Similarly, data on the prevalence of sudden cardiac death (SCD) in isolated RV failure are scarce, at best. It is therefore not surprising that current guidelines do not recommend ICD therapy for primary prevention of SCD in patients with isolated RV failure.68 An exemption is patients with arrhythmogenic RV cardiomyopathy, in whom, if certain risk factors for SCD are present, an ICD for primary prevention of SCD may be considered (IIb; level of evidence C). In cases of secondary prevention, on the other hand, after documented haemodynamically relevant ventricular tachycardia or following survived SCD, and after secondary causes have been excluded, ICD therapy is recommended, regardless of right or left ventricular function.

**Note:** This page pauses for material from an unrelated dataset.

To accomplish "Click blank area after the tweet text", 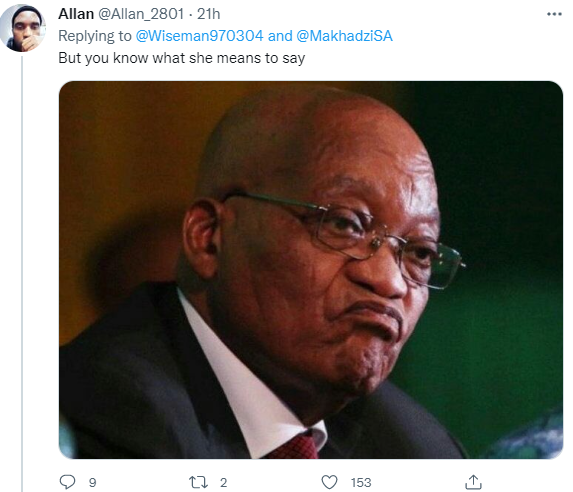I will click(x=431, y=58).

The assessment of RV failure should consider the anatomical and physiological particularities of the RV and include appropriate imaging techniques to understand the underlying pathophysiological mechanisms.
Treatment should include rapid optimisation of volume status, restoration of perfusion pressure, and improvement of myocardial contractility and rhythm and, in case of refractory RV failure, mechanical circulatory support.